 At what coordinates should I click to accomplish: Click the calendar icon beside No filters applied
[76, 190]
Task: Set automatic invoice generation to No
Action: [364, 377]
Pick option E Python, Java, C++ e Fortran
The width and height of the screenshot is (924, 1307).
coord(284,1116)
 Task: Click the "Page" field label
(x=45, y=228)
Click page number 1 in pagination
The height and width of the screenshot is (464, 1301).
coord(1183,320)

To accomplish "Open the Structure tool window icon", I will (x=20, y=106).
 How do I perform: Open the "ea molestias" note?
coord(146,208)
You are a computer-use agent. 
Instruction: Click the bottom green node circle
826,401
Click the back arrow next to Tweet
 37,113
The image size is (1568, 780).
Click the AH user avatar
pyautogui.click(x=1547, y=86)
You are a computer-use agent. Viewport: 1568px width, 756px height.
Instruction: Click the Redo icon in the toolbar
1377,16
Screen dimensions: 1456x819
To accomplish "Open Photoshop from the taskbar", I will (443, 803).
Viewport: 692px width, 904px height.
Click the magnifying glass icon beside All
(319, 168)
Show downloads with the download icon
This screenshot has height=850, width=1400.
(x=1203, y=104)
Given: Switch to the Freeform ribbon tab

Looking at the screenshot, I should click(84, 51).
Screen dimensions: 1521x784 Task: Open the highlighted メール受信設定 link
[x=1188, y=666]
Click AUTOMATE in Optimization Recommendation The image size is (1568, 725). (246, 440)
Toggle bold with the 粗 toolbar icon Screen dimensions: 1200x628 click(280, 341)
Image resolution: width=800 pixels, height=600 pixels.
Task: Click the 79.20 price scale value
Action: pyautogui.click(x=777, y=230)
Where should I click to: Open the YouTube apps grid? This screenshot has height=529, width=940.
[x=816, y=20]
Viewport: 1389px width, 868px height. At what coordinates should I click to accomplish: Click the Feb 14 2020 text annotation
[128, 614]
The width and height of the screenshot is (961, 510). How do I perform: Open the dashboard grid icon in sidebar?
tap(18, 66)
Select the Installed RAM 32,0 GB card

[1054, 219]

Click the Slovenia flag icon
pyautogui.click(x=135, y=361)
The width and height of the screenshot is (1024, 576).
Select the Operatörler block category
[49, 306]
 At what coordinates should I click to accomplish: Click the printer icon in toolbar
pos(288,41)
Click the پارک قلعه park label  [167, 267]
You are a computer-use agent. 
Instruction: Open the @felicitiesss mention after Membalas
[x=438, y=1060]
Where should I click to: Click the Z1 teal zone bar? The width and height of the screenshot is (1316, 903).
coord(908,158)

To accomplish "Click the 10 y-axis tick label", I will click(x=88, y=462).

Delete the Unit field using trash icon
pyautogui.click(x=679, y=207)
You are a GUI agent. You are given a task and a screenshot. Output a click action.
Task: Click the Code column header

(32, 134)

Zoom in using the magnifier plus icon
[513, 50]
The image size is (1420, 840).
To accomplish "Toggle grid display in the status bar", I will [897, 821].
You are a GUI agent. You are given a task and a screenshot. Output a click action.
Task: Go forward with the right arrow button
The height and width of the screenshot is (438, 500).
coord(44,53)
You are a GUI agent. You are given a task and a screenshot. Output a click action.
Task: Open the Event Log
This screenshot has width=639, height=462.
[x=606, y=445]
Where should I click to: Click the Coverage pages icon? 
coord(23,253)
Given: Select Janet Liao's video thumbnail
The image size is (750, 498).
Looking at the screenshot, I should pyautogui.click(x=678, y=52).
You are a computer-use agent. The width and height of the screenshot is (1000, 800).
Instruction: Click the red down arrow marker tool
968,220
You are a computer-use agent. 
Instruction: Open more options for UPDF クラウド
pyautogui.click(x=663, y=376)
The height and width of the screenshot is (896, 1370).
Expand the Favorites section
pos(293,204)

> Task directions
Please rewrite all the records above with "Instruction" replaced by "Command" everywhere it appears, leaving everything else unchanged.

> Written solution
 At what coordinates should I click to accomplish: Click the calendar icon beside No filters applied
[76, 190]
Task: Set automatic invoice generation to No
Action: [364, 377]
Pick option E Python, Java, C++ e Fortran
The width and height of the screenshot is (924, 1307).
coord(284,1116)
 Task: Click the "Page" field label
(x=45, y=228)
Click page number 1 in pagination
The height and width of the screenshot is (464, 1301).
coord(1183,320)

To accomplish "Open the Structure tool window icon", I will (x=20, y=106).
 How do I perform: Open the "ea molestias" note?
coord(146,208)
You are a computer-use agent. 
Command: Click the bottom green node circle
826,401
Click the back arrow next to Tweet
 37,113
The image size is (1568, 780).
Click the AH user avatar
pyautogui.click(x=1547, y=86)
You are a computer-use agent. Viewport: 1568px width, 756px height.
Command: Click the Redo icon in the toolbar
1377,16
Screen dimensions: 1456x819
To accomplish "Open Photoshop from the taskbar", I will (443, 803).
Viewport: 692px width, 904px height.
Click the magnifying glass icon beside All
(319, 168)
Show downloads with the download icon
This screenshot has height=850, width=1400.
(x=1203, y=104)
Given: Switch to the Freeform ribbon tab

Looking at the screenshot, I should click(84, 51).
Screen dimensions: 1521x784 Task: Open the highlighted メール受信設定 link
[x=1188, y=666]
Click AUTOMATE in Optimization Recommendation The image size is (1568, 725). (246, 440)
Toggle bold with the 粗 toolbar icon Screen dimensions: 1200x628 click(280, 341)
Image resolution: width=800 pixels, height=600 pixels.
Task: Click the 79.20 price scale value
Action: pyautogui.click(x=777, y=230)
Where should I click to: Open the YouTube apps grid? This screenshot has height=529, width=940.
[x=816, y=20]
Viewport: 1389px width, 868px height. At what coordinates should I click to accomplish: Click the Feb 14 2020 text annotation
[128, 614]
The width and height of the screenshot is (961, 510). How do I perform: Open the dashboard grid icon in sidebar?
tap(18, 66)
Select the Installed RAM 32,0 GB card

[1054, 219]

Click the Slovenia flag icon
pyautogui.click(x=135, y=361)
The width and height of the screenshot is (1024, 576).
Select the Operatörler block category
[49, 306]
 At what coordinates should I click to accomplish: Click the printer icon in toolbar
pos(288,41)
Click the پارک قلعه park label  [167, 267]
You are a computer-use agent. 
Command: Open the @felicitiesss mention after Membalas
[x=438, y=1060]
Where should I click to: Click the Z1 teal zone bar? The width and height of the screenshot is (1316, 903).
coord(908,158)

To accomplish "Click the 10 y-axis tick label", I will click(x=88, y=462).

Delete the Unit field using trash icon
pyautogui.click(x=679, y=207)
You are a GUI agent. You are given a task and a screenshot. Output a click action.
Task: Click the Code column header

(32, 134)

Zoom in using the magnifier plus icon
[513, 50]
The image size is (1420, 840).
To accomplish "Toggle grid display in the status bar", I will [897, 821].
You are a GUI agent. You are given a task and a screenshot. Output a click action.
Task: Go forward with the right arrow button
The height and width of the screenshot is (438, 500).
coord(44,53)
You are a GUI agent. You are given a task and a screenshot. Output a click action.
Task: Open the Event Log
This screenshot has width=639, height=462.
[x=606, y=445]
Where should I click to: Click the Coverage pages icon? 
coord(23,253)
Given: Select Janet Liao's video thumbnail
The image size is (750, 498).
Looking at the screenshot, I should pyautogui.click(x=678, y=52).
You are a computer-use agent. The width and height of the screenshot is (1000, 800).
Command: Click the red down arrow marker tool
968,220
You are a computer-use agent. 
Command: Open more options for UPDF クラウド
pyautogui.click(x=663, y=376)
The height and width of the screenshot is (896, 1370).
Expand the Favorites section
pos(293,204)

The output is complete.